-- begin Source material --
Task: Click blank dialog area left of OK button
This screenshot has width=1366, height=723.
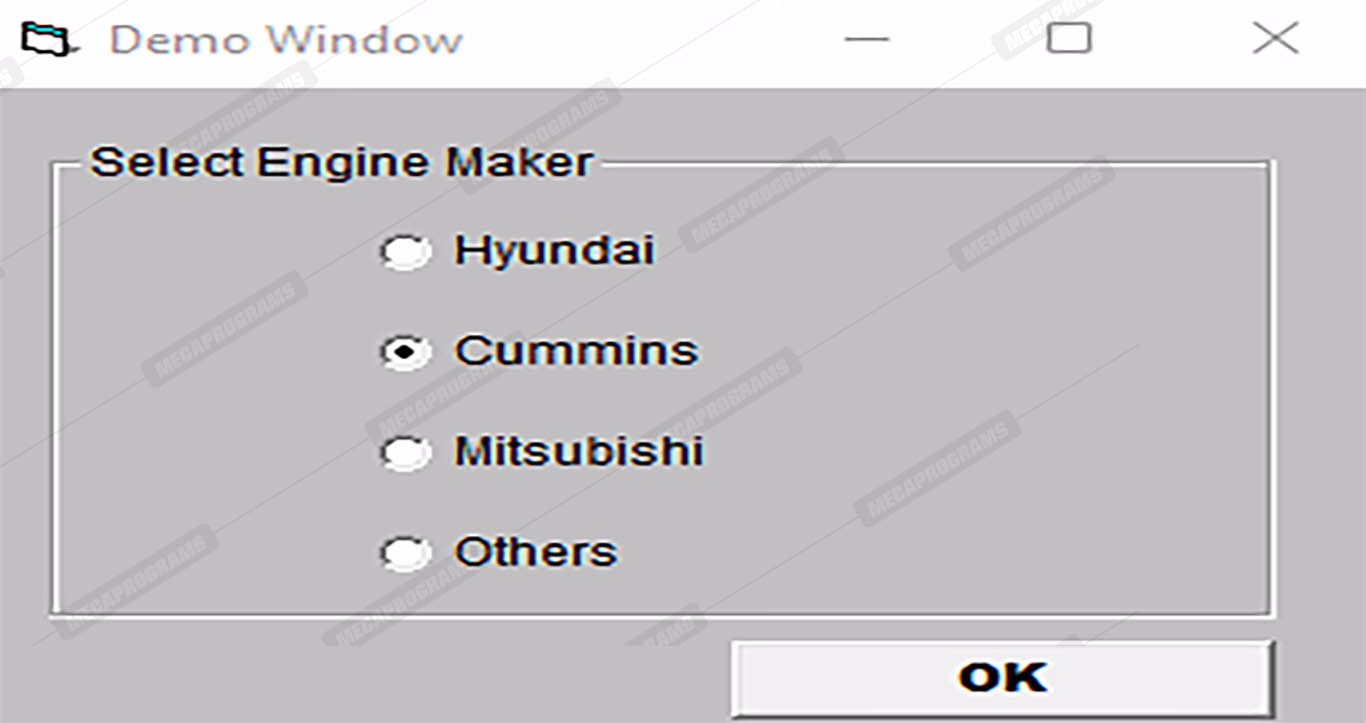Action: [x=380, y=670]
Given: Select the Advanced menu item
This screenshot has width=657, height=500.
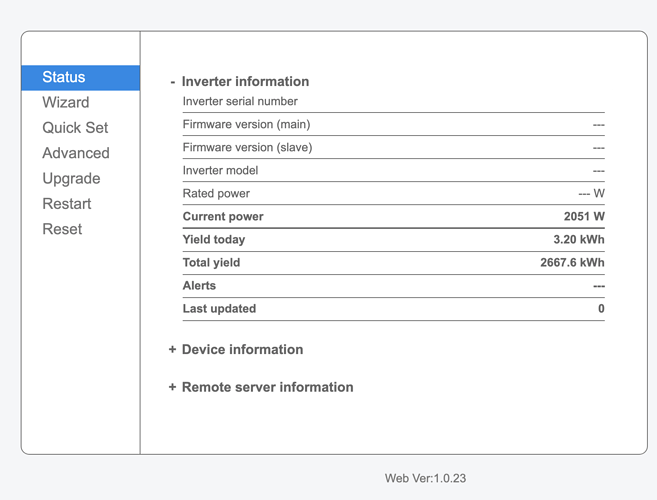Looking at the screenshot, I should click(76, 153).
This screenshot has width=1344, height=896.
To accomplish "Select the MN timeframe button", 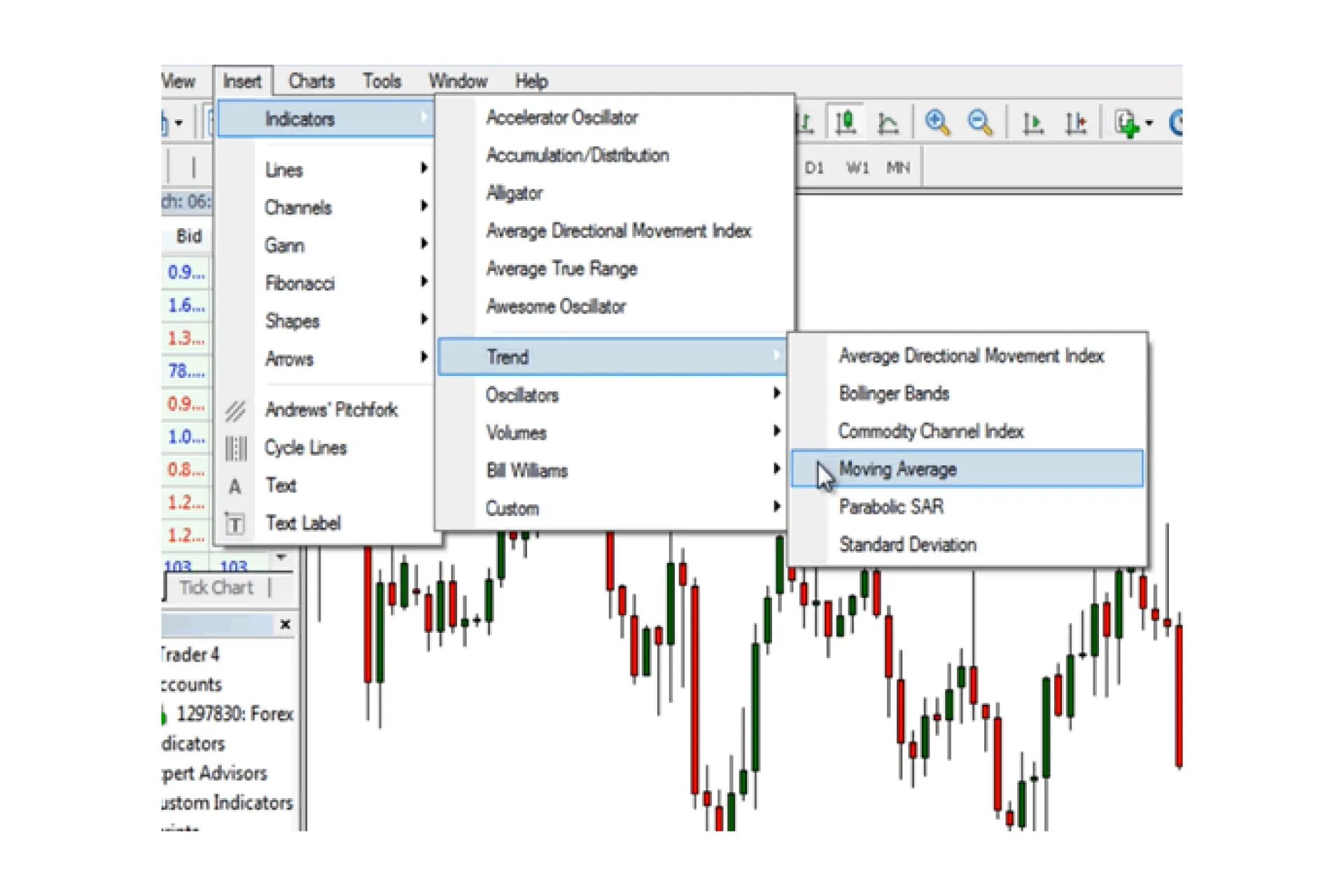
-- end Source material --
The problem> Can you copy out every line of the data items above word for word, omitting the pictures?

Written solution>
Task: Click blank dialog area left of OK button
This screenshot has width=1366, height=723.
Action: [x=380, y=670]
Given: Select the Advanced menu item
This screenshot has width=657, height=500.
Looking at the screenshot, I should click(76, 153).
This screenshot has width=1344, height=896.
To accomplish "Select the MN timeframe button", 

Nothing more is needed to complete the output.